# Part 2: Problem Statement and Dataset

## Movie Genre Classification

### Problem Statement

*I will build a multi-class classification model using the MovieLens dataset to automatically predict movie genres (achievable with SVM or Naive Bayes). Success will be measured by accuracy (at least 80%) and a balance between precision and recall. This project can improve movie recommendation systems (streaming services), target marketing campaigns (studios), and genre-based movie discovery for users (all within the designated timeframe).*

### Proposed Methods and Models

**Data Preprocessing and Cleaning:**

-Address missing values and inconsistencies.

-Preprocess textual data (plot keywords) for machine learning compatibility (tokenization, stemming).

**Feature Engineering (Optional):**

-Create new features from existing ones to potentially improve model performance (e.g., combining budget and revenue for production scale).

**Model Selection and Training:**

-Implement classification algorithms like Support Vector Machines or Naive Bayes.

-Train the model on the preprocessed MovieLens dataset.

**Model Evaluation:**

-Evaluate model performance using accuracy, precision, and recall.

### Data Source and Risks/Assumptions

**Data Source:** *Kaggle (https://www.kaggle.com/datasets/rounakbanik/the-movies-dataset)*

**Risks and Assumptions:**

-Potential genre bias within the dataset. I need to explore data balancing techniques if certain genres are underrepresented.

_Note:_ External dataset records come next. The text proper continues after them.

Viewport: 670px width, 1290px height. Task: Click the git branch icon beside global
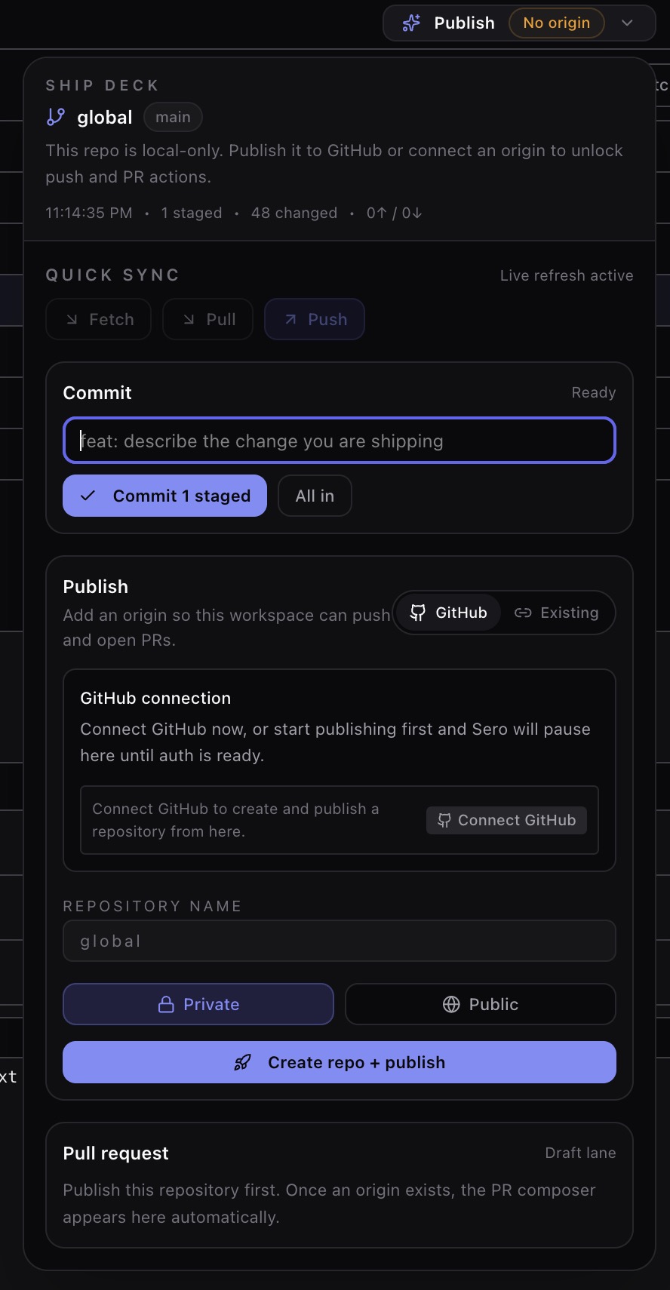point(56,117)
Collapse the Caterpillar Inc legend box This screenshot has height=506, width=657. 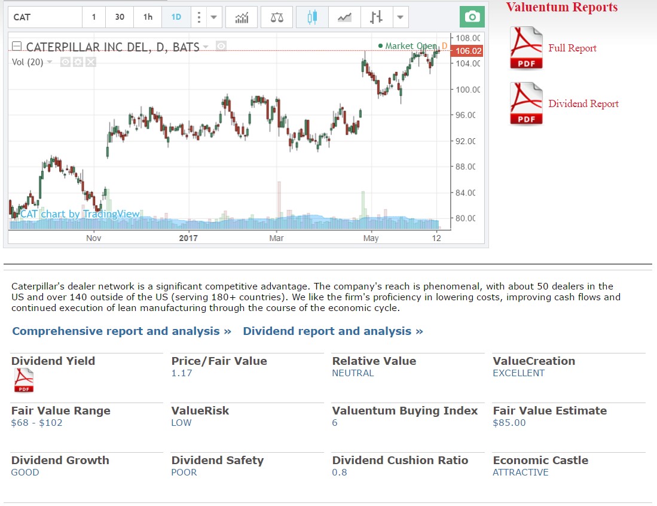[17, 47]
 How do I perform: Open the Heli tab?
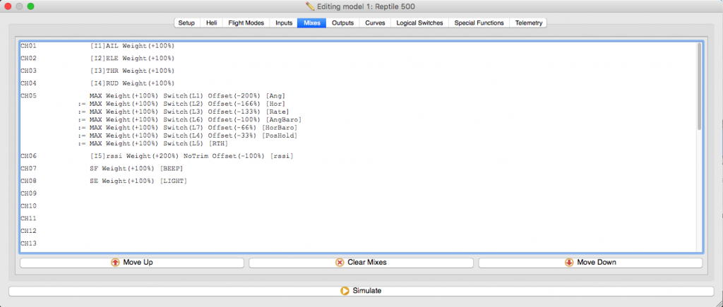[211, 23]
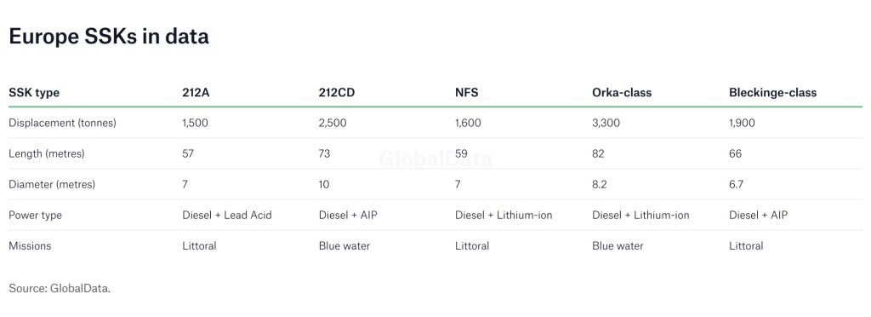Select the 2,500 displacement cell for 212CD
The height and width of the screenshot is (317, 871).
[x=333, y=123]
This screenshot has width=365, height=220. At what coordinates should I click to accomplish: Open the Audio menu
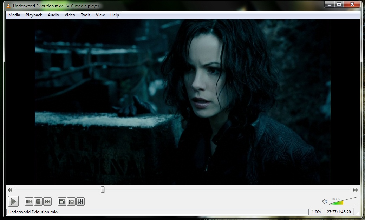pyautogui.click(x=53, y=15)
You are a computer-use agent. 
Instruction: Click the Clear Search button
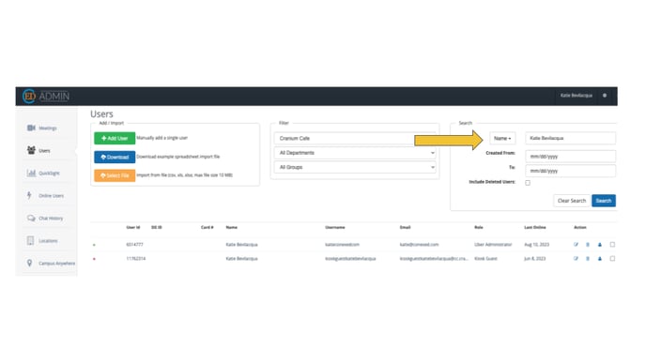click(572, 201)

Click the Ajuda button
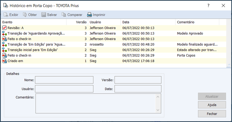[x=212, y=105]
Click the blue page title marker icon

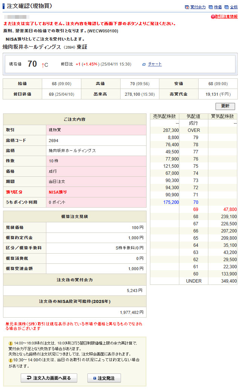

-Data quality and accuracy might require additional cleaning and validation steps.

-The model's performance might be influenced by the chosen features and algorithms. I might need to explore alternative options for improvement.

### Success Criteria Refinement

*Based on the chosen metrics, success will be determined by:*

-Achieving at least 80% accuracy in genre prediction.

-Maintaining a balance between precision and recall to ensure the model accurately identifies movies within each genre and avoids misclassifications.

### Data Source Documentation

*The MovieLens dataset provides the primary data source for this project. Key components include:*

-movies_metadata.csv: Contains information on movies (budget, revenue, plot keywords, cast, crew).

-keywords.csv: Provides details about movie plot keywords.

-credits.csv (Optional): Offers details about cast and crew (potentially relevant for genre prediction).

*I will utilize the CSV files and potentially explore the full dataset (including user ratings) if time allows, considering the additional processing required for sentiment analysis.*

### import data

In [1]:
import numpy as np
import pandas as pd
import matplotlib.pyplot as plt

### Loading a csv into a DataFrame

In [4]:
movie = pd.read_csv('movies_metadata.csv')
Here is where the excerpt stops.